Orban et son rival s’affrontent dans la rue en vue des élections hongroises

Le premier ministre Viktor Orban et ses partisans
Anna Szilagyi Associated Press Le premier ministre Viktor Orban et ses partisans

Le premier ministre hongrois, Viktor Orban, et son adversaire Peter Marki-Zay ont organisé mardi à Budapest deux marches rivales, à deux semaines et demie d’élections législatives incertaines.

Plus de 100 000 personnes ont défilé en ce jour de fête nationale pour la « marche de la paix » organisée par le dirigeant souverainiste, ont constaté des journalistes de l’AFP.

Dans le camp d’en face, la foule était moindre : plusieurs milliers de manifestants avaient fait le déplacement.

Les sondages annoncent un scrutin du 3 avril serré, avec une campagne dominée par l’invasion russe en Ukraine voisine.

Devant une foule de sympathisants brandissant des banderoles « non à la guerre », Viktor Orban, 58 ans, a appelé à voter « pour la paix et la sécurité ».

« Nous devons rester en dehors de ce conflit, on n’a rien à gagner, tout à perdre », a-t-il lancé.

Choisir l’Europe

M. Orban, qui a cultivé depuis son retour au pouvoir en 2010 sa proximité avec le président russe, Vladimir Poutine, refuse de livrer des armes à l’Ukraine, tout en votant les sanctions de l’Union européenne comme ses partenaires.

Une approche qui semble payer : les derniers pronostics des instituts montrent que le parti au pouvoir accentue son avance sur l’alliance inédite des six partis d’opposition.

Nous devons rester en dehors de ce conflit, on n’a rien à gagner, tout à perdre

 

« Ce n’est pas notre combat, la Hongrie ne peut rester en sécurité qu’en se tenant à l’écart », a confié à l’AFP Janos Bacskai, 53 ans.

À quelques kilomètres de là, Peter Marki-Zay, un maire conservateur de 49 ans vainqueur des primaires de l’opposition, a fustigé la politique de rapprochement avec Moscou.

Sur le chemin du défilé, des militants avaient apposé des autocollants sur des affiches du Fidesz, le parti de Viktor Orban, épinglant la position prorusse du premier ministre.

 

Le choix « n’a jamais été aussi simple », a insisté M. Marki-Zay. Il faut faire « celui de l’Europe, pas de l’Est ».

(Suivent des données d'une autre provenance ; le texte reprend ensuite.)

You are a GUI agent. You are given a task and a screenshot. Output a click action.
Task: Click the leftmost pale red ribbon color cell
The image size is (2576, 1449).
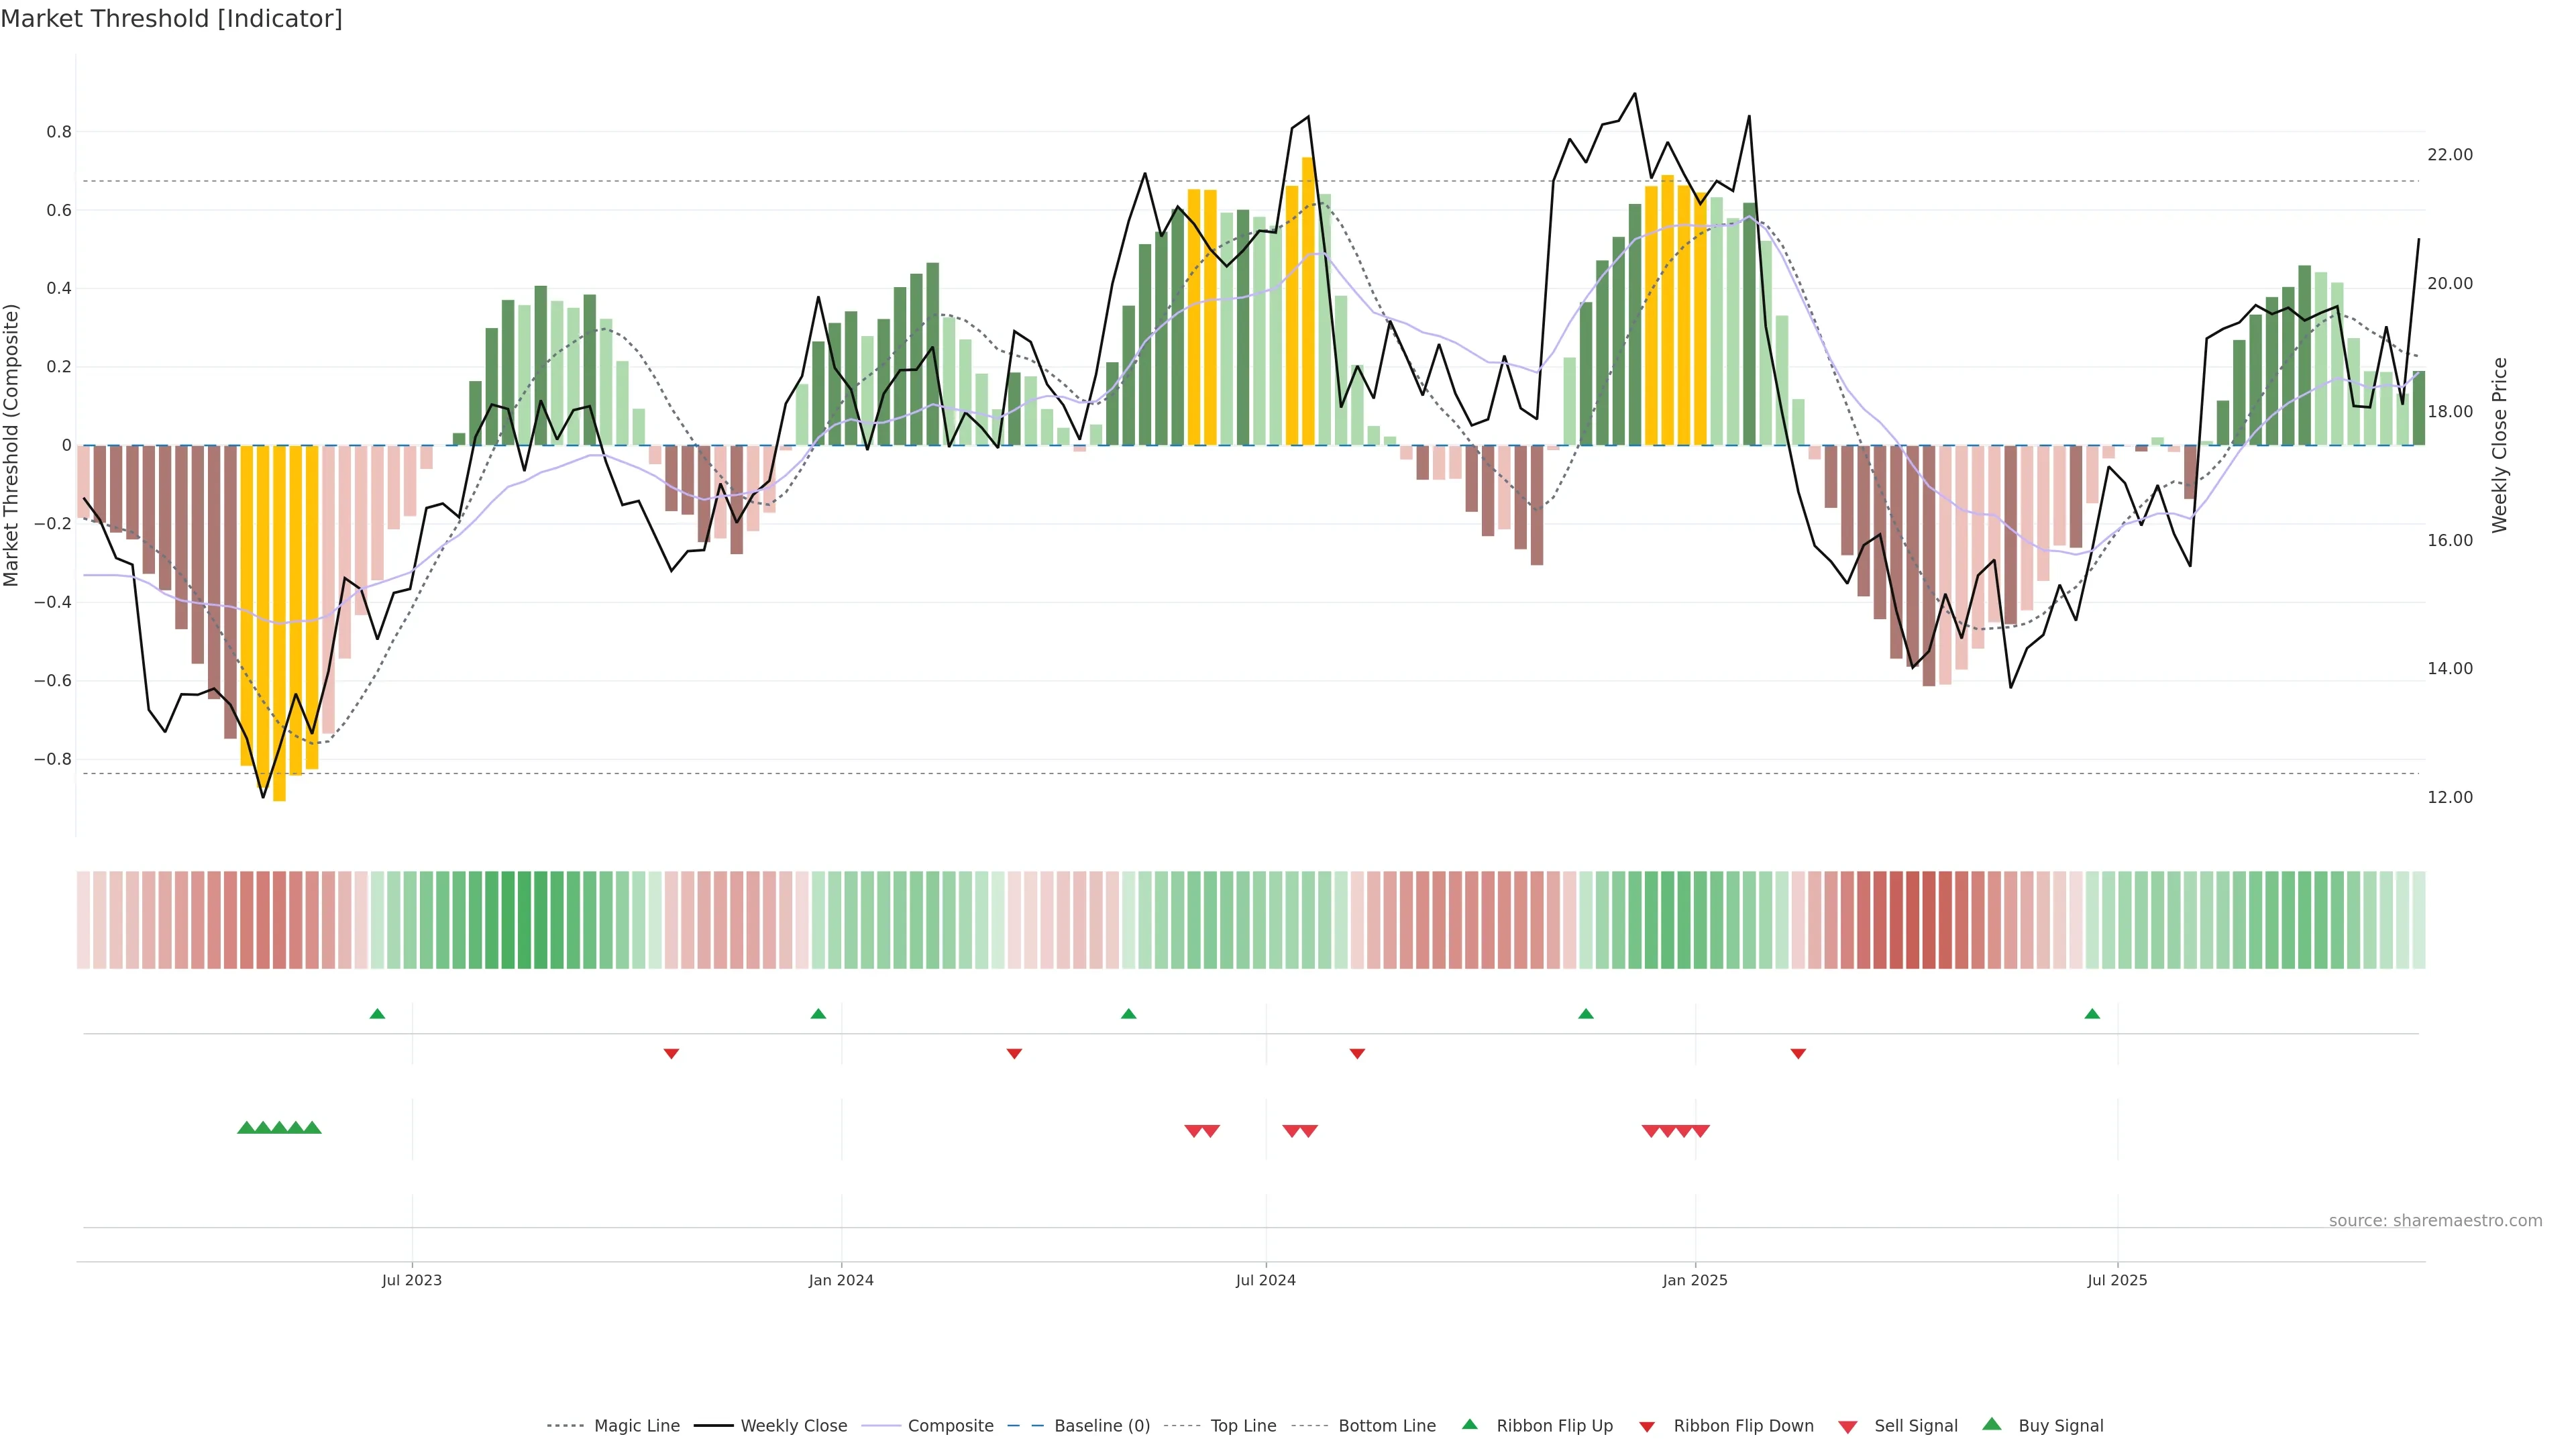click(x=83, y=920)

Ce n’est pas notre combat, la Hongrie ne peut rester en sécurité qu’en se tenant à l’écart

 

Le chef de file de l’opposition polonaise, Donald Tusk, invité au rassemblement, a jugé que « capituler devant Vladimir Poutine n’était pas la solution », reprochant à M. Orban d’avoir longtemps « pris le parti du président russe par aveuglement ou raisons mercantiles ».

Le gouvernement a signé un mégacontrat avec le géant public russe Rosatom pour augmenter la capacité de l’une de ses centrales nucléaires et un autre avec le géant énergétique Gazprom pour la livraison de gaz à long terme.

Les orateurs ont par ailleurs blâmé le premier ministre hongrois pour l’inflation galopante, au plus haut depuis 15 ans, et l’effondrement du forint, la monnaie locale.